## WHAT YOU HAVE TO DO
Everything from the first line of the material below through the line containing "You are a computer-use agent. The" must be retyped exactly, and nothing past it.

## DATA IN THIS EXERCISE
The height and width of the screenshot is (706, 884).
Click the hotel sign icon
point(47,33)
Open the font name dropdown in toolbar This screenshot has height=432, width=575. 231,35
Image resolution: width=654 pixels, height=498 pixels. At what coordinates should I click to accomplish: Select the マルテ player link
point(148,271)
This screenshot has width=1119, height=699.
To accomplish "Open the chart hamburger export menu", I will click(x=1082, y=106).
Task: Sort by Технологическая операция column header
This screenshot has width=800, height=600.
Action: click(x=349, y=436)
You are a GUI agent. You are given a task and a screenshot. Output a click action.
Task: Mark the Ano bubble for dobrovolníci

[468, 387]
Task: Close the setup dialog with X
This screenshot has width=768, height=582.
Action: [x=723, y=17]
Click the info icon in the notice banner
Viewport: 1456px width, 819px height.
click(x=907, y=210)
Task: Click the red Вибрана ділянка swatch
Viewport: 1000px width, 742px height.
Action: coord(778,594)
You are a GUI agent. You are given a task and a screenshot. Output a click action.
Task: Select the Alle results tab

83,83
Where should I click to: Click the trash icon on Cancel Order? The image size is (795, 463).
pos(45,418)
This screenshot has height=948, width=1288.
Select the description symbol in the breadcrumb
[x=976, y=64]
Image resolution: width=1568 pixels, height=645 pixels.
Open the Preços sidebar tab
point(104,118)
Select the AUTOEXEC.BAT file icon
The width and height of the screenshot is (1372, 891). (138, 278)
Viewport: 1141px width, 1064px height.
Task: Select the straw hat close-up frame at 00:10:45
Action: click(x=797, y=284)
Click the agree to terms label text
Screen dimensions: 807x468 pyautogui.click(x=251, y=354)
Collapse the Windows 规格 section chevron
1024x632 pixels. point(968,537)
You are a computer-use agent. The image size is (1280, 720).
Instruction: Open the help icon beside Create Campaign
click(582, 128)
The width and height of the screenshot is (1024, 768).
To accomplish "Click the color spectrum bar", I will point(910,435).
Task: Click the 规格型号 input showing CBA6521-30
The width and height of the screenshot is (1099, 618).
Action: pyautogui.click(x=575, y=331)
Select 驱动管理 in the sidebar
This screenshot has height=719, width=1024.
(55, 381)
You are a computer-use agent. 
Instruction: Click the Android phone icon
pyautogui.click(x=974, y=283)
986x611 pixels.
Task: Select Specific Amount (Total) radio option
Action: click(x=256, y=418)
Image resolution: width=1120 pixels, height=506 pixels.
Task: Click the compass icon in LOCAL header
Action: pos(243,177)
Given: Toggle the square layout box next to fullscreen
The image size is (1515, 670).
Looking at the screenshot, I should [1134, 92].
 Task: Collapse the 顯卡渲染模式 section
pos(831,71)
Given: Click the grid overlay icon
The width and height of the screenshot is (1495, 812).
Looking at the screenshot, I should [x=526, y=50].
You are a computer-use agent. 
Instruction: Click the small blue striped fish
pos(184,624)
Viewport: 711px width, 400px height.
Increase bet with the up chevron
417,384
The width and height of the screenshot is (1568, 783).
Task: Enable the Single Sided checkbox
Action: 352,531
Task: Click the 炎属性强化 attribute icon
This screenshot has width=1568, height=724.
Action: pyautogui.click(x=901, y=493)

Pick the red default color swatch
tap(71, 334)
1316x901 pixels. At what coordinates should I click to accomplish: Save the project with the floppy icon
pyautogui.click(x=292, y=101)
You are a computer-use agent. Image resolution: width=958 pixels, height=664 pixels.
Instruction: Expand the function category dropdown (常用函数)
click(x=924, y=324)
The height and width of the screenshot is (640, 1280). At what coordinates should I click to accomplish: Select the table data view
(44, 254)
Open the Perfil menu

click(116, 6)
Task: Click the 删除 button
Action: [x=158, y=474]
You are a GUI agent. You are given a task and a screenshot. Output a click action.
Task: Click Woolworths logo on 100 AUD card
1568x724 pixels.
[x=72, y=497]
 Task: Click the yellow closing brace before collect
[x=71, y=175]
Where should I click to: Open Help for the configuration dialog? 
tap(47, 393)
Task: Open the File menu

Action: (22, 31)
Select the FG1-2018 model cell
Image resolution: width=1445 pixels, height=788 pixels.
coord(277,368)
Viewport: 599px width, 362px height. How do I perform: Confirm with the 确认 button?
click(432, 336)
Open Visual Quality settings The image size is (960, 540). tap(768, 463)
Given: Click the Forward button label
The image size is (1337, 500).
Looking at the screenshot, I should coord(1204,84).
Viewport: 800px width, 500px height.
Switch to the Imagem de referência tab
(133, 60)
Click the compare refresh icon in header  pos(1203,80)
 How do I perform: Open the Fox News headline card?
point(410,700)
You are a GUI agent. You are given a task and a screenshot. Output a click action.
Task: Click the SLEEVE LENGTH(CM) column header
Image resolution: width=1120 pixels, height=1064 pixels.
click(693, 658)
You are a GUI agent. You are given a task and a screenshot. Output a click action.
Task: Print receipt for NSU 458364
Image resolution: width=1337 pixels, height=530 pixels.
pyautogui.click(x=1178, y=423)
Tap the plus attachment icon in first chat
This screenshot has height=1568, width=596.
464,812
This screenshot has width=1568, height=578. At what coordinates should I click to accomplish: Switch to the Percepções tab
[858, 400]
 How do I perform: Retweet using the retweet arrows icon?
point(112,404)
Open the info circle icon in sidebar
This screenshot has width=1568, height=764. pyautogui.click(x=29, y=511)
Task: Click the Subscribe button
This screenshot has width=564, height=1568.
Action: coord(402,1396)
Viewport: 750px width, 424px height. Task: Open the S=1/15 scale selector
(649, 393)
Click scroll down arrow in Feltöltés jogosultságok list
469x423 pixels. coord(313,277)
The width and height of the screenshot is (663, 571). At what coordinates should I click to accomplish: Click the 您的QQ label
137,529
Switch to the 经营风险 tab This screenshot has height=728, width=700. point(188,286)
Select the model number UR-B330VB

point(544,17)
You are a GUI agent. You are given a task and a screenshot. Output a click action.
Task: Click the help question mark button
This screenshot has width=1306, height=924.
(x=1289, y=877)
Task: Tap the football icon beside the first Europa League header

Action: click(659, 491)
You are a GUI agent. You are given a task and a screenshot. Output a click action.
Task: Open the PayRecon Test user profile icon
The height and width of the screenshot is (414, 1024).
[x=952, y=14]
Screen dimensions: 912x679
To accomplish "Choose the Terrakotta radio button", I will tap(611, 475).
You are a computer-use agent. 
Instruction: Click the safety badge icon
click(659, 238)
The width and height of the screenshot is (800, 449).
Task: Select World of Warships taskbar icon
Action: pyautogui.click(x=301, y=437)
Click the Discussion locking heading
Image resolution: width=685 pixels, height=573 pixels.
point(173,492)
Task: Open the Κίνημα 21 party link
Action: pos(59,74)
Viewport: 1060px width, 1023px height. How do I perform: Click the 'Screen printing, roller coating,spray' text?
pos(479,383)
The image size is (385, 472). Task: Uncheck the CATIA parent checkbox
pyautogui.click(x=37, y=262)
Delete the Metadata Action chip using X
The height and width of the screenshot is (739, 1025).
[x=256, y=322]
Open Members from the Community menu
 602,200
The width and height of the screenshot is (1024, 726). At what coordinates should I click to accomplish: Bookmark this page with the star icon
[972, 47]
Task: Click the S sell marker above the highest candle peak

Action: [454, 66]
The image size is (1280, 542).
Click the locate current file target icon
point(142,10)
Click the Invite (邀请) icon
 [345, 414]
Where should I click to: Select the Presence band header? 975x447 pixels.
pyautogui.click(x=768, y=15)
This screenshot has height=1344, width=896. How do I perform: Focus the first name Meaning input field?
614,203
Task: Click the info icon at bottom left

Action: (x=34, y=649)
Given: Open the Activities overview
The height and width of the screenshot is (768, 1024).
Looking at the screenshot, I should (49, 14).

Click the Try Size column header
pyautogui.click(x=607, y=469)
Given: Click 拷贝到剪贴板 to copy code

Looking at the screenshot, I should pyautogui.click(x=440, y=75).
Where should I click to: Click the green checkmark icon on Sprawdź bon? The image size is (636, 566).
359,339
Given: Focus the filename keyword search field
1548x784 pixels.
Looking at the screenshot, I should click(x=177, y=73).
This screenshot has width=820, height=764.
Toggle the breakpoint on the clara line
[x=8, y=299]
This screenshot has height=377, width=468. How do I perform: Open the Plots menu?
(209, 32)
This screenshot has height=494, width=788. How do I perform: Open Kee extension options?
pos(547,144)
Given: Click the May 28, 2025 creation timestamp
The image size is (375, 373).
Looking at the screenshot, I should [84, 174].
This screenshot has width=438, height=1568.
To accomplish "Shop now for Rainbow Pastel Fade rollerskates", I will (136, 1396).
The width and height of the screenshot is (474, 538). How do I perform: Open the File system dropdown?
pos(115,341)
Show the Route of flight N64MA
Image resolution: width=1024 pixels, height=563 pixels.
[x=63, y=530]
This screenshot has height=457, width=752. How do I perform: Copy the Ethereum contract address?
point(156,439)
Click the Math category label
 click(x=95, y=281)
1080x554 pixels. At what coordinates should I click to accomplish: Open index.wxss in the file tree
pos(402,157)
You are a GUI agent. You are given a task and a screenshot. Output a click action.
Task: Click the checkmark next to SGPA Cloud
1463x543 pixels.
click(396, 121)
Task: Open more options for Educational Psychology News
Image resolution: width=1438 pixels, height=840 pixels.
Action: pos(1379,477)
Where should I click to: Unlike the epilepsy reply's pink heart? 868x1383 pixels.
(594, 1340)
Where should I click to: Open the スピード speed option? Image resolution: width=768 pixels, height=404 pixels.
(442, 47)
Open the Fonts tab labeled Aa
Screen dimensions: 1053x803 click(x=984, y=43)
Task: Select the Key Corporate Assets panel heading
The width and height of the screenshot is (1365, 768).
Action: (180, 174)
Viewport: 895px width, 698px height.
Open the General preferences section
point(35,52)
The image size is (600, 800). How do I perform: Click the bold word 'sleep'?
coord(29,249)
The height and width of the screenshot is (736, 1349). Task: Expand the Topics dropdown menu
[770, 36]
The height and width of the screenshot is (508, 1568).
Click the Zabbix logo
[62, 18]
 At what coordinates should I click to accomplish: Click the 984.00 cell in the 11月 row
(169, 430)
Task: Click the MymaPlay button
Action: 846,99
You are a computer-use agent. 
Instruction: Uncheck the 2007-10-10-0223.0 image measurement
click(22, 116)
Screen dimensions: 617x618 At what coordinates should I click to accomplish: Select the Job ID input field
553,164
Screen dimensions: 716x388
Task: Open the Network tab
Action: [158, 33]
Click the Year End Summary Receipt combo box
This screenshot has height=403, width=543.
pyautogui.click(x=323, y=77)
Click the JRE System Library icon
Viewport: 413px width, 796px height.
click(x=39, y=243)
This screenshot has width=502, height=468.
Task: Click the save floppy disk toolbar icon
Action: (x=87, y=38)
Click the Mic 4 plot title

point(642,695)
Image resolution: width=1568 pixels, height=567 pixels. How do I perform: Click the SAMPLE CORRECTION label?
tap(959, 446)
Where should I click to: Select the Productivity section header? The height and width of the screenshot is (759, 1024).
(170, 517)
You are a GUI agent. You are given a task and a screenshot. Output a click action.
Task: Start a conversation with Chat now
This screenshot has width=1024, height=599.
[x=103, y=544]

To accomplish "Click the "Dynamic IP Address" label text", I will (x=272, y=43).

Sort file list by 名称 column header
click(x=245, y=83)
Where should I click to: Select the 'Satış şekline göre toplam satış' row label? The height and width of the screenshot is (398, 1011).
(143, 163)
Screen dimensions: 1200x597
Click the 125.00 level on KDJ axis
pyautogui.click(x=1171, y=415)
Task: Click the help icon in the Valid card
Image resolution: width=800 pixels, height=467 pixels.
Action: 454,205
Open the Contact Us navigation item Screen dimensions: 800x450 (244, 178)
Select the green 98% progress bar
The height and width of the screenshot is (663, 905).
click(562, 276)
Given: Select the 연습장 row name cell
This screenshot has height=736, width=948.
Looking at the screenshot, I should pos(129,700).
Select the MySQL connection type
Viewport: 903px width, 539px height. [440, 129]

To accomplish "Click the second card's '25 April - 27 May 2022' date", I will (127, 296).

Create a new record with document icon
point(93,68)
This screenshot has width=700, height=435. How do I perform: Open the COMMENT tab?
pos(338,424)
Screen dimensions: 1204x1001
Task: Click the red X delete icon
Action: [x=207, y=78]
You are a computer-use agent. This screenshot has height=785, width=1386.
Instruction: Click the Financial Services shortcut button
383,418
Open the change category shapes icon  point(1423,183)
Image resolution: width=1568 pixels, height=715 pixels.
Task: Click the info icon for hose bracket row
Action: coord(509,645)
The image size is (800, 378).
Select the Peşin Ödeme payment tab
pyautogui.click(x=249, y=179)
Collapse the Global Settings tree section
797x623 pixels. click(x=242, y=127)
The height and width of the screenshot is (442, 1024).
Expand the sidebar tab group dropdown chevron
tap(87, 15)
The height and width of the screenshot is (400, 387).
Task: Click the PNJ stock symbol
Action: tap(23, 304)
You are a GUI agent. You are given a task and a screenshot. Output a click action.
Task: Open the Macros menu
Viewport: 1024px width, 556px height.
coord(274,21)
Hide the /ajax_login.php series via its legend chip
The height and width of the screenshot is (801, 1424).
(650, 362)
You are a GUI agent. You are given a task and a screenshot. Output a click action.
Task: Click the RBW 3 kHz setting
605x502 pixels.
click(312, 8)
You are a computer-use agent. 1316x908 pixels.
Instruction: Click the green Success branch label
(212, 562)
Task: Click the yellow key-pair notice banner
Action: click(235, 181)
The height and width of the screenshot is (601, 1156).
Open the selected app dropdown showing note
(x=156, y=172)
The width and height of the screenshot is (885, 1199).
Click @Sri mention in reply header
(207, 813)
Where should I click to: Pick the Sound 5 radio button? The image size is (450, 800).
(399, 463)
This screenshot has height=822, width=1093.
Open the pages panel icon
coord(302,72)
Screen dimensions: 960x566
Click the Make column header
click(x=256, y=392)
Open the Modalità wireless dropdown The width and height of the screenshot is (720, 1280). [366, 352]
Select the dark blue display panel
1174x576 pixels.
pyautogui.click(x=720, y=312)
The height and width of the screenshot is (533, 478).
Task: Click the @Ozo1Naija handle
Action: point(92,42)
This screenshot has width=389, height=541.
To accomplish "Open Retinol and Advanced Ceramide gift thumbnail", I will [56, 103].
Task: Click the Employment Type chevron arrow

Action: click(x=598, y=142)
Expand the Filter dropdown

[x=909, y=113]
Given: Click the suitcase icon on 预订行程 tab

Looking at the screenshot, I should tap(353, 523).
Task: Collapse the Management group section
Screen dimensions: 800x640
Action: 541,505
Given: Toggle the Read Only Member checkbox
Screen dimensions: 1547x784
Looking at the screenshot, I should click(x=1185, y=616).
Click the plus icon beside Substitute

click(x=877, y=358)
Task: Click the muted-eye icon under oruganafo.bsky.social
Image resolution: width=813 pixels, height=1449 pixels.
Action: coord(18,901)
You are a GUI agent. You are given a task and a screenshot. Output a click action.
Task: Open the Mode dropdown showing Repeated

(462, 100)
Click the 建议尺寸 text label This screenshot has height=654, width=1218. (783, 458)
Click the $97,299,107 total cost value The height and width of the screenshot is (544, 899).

## WRITTEN SOLUTION
The height and width of the screenshot is (706, 884).
Click the hotel sign icon
point(47,33)
Open the font name dropdown in toolbar This screenshot has height=432, width=575. 231,35
Image resolution: width=654 pixels, height=498 pixels. At what coordinates should I click to accomplish: Select the マルテ player link
point(148,271)
This screenshot has width=1119, height=699.
To accomplish "Open the chart hamburger export menu", I will click(x=1082, y=106).
Task: Sort by Технологическая операция column header
This screenshot has width=800, height=600.
Action: click(x=349, y=436)
You are a GUI agent. You are given a task and a screenshot. Output a click action.
Task: Mark the Ano bubble for dobrovolníci

[468, 387]
Task: Close the setup dialog with X
This screenshot has width=768, height=582.
Action: [x=723, y=17]
Click the info icon in the notice banner
Viewport: 1456px width, 819px height.
click(x=907, y=210)
Task: Click the red Вибрана ділянка swatch
Viewport: 1000px width, 742px height.
Action: coord(778,594)
You are a GUI agent. You are given a task and a screenshot. Output a click action.
Task: Select the Alle results tab

83,83
Where should I click to: Click the trash icon on Cancel Order? The image size is (795, 463).
pos(45,418)
This screenshot has height=948, width=1288.
Select the description symbol in the breadcrumb
[x=976, y=64]
Image resolution: width=1568 pixels, height=645 pixels.
Open the Preços sidebar tab
point(104,118)
Select the AUTOEXEC.BAT file icon
The width and height of the screenshot is (1372, 891). (138, 278)
Viewport: 1141px width, 1064px height.
Task: Select the straw hat close-up frame at 00:10:45
Action: click(x=797, y=284)
Click the agree to terms label text
Screen dimensions: 807x468 pyautogui.click(x=251, y=354)
Collapse the Windows 规格 section chevron
1024x632 pixels. point(968,537)
You are a computer-use agent. The image size is (1280, 720).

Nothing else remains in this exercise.